On 8/31/21 12:22 PM, H. S. Teoh wrote:

>

On Tue, Aug 31, 2021 at 11:08:46AM +0000, deadalnix via Digitalmars-d wrote:

>

On Friday, 27 August 2021 at 14:13:56 UTC, Steven Schveighoffer wrote:

>

separate compilation. The compiler doesn't know all the modules that
have been built with unittests. Only the runtime does.

The is another extremely weird design.

When you run the unitests, you want to run the unitests for the module
you specifically asked for, not for half the galaxy.

This is exactly how it works. You ask to build unittests for a module by specifying -unittest on the build line for that module.
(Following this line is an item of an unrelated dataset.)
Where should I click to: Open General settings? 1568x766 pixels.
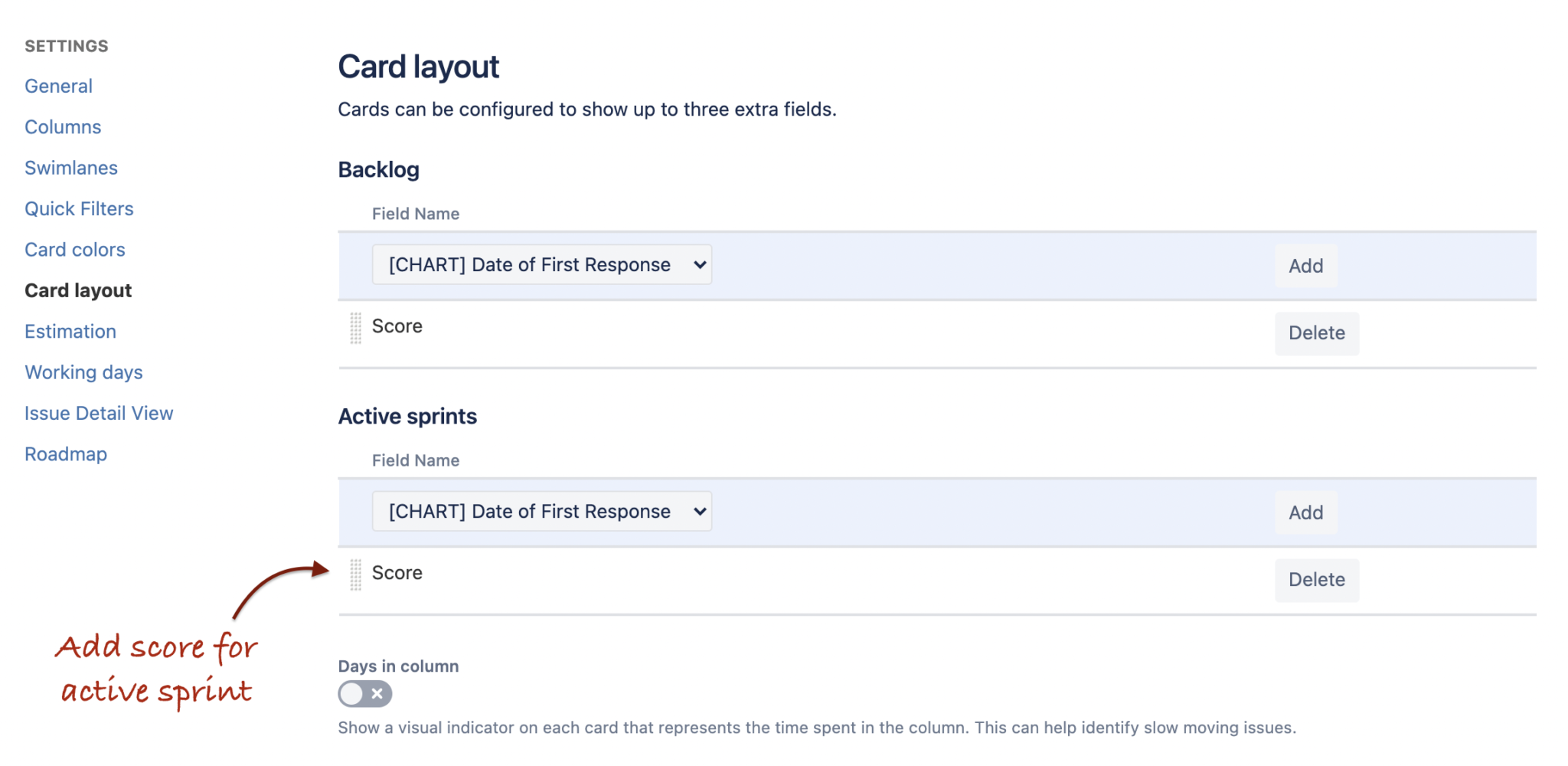[58, 87]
The linker hooks up the module infos into a data segment, and then the runtime looks through those looking for ones with unittests to run.

So for instance, if you link against library X, and you didn't actually build library X with -unittest, then you won't run library X's unittests, only the ones in your project.
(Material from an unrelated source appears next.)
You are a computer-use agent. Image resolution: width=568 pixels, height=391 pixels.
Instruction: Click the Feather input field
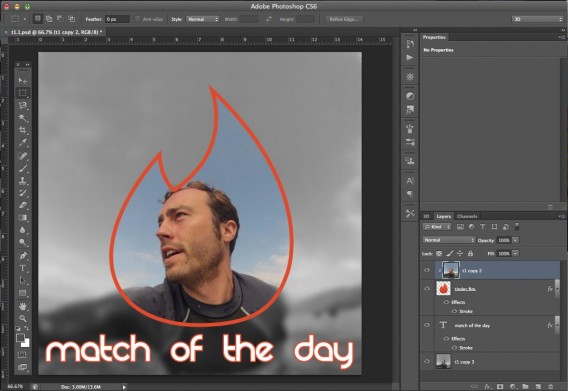pyautogui.click(x=117, y=19)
But my point is, the reason it's done this way is because D uses the build system that C uses -- which has a compiler and a linker as separate steps.

It's also the reason that cycle detection can't be run until program startup.

>

Yeah, this problem has been brought up before, but nobody had the
solution.

The problem is that when you compile with -unittest, it turns on
unittests for ALL modules, including Phobos, 3rd party libraries,
everything. This is rarely what you want -- Phobos, for example,
contains a bunch of extremely heavy duty unittests that end users don't
ever want to run. Because of this, the version=StdUnittest hack was
implemented in Phobos. But this is not scalable: every library and his
neighbour's dog would have to implement their own unittest hack version
identifier for this scheme to work. And if some 3rd party library
author neglected to do this, you're left out in the cold.

There is some misunderstandings with what you say here.

When you compile with -unittest, all unittests are turned on BUT only unittests in modules given on the command line are semantically analyzed and put into object files. So you don't get all the unittests from 3rd party libraries in your build. However, it does turn on the version(unittest), which might make some libraries alter how their types are defined.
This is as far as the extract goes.